Re: [PATCH v3 16/16] mm/mmap: Move may_expand_vm() check in mmap_region()
From: LEROY Christophe
Date: Wed Jul 10 2024 - 08:59:57 EST
Le 10/07/2024 à 14:45, Lorenzo Stoakes a écrit :
> On Wed, Jul 10, 2024 at 10:28:01PM GMT, Michael Ellerman wrote:
>> Lorenzo Stoakes <lorenzo.stoakes@xxxxxxxxxx> writes:
>>> On Mon, Jul 08, 2024 at 04:43:15PM GMT, Liam R. Howlett wrote:
>>>>
>> ...
>>>> The functionality here has changed
>>>> --- from ---
>>>> may_expand_vm() check
>>>> can_modify_mm() check
>>>> arch_unmap()
>>>> vms_gather_munmap_vmas()
>>>> ...
>>>>
>>>> --- to ---
>>>> can_modify_mm() check
>>>> arch_unmap()
>>>> vms_gather_munmap_vmas()
>>>> may_expand_vm() check
>>>> ...
>>>>
>>>> vms_gather_munmap_vmas() does nothing but figures out what to do later,
>>>> but could use memory and can fail.
>>>>
>>>> The user implications are:
>>>>
>>>> 1. The return type on the error may change to -EPERM from -ENOMEM, if
>>>> you are not allowed to expand and are trying to overwrite mseal()'ed
>>>> VMAs. That seems so very rare that I'm not sure it's worth mentioning.
>>>>
>>>>
>>>> 2. arch_unmap() called prior to may_expand_vm().
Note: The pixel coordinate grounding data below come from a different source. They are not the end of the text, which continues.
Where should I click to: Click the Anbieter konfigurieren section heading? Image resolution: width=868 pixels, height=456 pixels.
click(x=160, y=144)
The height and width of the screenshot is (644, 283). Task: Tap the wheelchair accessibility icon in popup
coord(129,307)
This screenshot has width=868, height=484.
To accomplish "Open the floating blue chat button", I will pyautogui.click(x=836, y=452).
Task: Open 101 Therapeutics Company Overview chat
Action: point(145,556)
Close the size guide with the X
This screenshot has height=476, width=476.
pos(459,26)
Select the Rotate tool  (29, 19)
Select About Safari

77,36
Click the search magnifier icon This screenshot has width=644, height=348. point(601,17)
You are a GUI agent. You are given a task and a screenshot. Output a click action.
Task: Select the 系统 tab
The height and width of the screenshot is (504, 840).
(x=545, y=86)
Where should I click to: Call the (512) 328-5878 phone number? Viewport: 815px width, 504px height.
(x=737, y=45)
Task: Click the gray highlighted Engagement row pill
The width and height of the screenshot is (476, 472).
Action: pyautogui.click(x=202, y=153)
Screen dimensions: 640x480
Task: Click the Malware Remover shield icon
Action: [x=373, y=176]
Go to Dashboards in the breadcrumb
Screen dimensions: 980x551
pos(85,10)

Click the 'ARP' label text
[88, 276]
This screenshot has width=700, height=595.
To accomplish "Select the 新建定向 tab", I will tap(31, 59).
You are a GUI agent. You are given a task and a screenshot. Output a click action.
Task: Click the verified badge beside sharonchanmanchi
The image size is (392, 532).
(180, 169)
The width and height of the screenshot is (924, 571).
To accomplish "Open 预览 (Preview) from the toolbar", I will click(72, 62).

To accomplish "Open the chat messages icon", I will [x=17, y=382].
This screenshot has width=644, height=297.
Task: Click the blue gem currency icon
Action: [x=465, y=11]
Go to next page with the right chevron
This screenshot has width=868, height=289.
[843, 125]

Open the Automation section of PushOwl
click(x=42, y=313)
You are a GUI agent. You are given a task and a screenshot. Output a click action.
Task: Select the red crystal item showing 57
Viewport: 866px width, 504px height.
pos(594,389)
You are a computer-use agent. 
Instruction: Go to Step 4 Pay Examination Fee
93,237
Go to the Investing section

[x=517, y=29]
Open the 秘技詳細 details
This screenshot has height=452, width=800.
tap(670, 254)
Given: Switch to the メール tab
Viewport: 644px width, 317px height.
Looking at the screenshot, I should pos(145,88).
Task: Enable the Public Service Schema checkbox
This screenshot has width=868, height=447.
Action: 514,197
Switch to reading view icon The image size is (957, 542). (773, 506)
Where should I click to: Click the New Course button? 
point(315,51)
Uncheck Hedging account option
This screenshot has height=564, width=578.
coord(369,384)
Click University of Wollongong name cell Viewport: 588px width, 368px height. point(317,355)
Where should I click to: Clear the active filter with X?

>>>> powerpc uses this to set mm->context.vdso = NULL if mm->context.vdso is
>>>> within the unmap range. User implication of this means that an
>>>> application my set the vdso to NULL prior to hitting the -ENOMEM case in
>>>> may_expand_vm() due to the address space limit.
>>>>
>>>> Assuming the removal of the vdso does not cause the application to seg
>>>> fault, then the user visible change is that any vdso call after a failed
>>>> mmap(MAP_FIXED) call would result in a seg fault. The only reason it
>>>> would fail is if the mapping process was attempting to map a large
>>>> enough area over the vdso (which is accounted and in the vma tree,
>>>> afaict) and ran out of memory. Note that this situation could arise
>>>> already since we could run out of memory (not accounting) after the
>>>> arch_unmap() call within the kernel.
>>>>
>>>> The code today can suffer the same fate, but not by the accounting
>>>> failure. It can happen due to failure to allocate a new vma,
>>>> do_vmi_munmap() failure after the arch_unmap() call, or any of the other
>>>> failure scenarios later in the mmap_region() function.
>>>>
>>>> At the very least, this requires an expanded change log.
>>>
>>> Indeed, also (as mentioned on IRC) I feel like we need to look at whether
>>> we _truly_ need this arch_unmap() call for a single, rather antiquated,
>>> architecture.
>>
>> You can call it "niche" or "irrelevant" or "fringe", but "antiquated" is
>> factually wrong :) Power10 came out of the fab just a few years ago at
>> 7nm.
>
> Fair point ;) perhaps we could go with "rarified"? :>)
>
>>
>>> I mean why are they unmapping the VDSO, why is that valid, why does it need
>>> that field to be set to NULL, is it possible to signify that in some other
>>> way etc.?
>>
>> It was originally for CRIU. So a niche workload on a niche architecture.
>>
>> But from the commit that added it, it sounds like CRIU was using mremap,
>> which should be handled these days by vdso_mremap(). So it could be that
>> arch_unmap() is not actually needed for CRIU anymore.
>
> Oh that's interesting!
>
>>
>> Then I guess we have to decide if removing our arch_unmap() would be an
>> ABI break, regardless of whether CRIU needs it or not.
>
> Seems to me like an internal implementation detail that should hopefully
> not result in anything that should have visible ABI impact?
>
> I guess this is something we ought to assess. It would be useful to
> eliminate hooks where we can so we can better control VMA behaviour without
> having to worry about an arch being able to do arbitrary things at
> unexpected times, especially pertinent where we change the order of things.
>
I see you are talking about arch_unmap(). I didn't follow the entire
discussion but we have some related stuff here:
https://github.com/linuxppc/issues/issues/241
If I remember correctly arch_unmap() should have gone away we Dmitry's
series
https://lore.kernel.org/lkml/20210611180242.711399-1-dima@xxxxxxxxxx/#r
but it hasn't been applied yet.
Christophe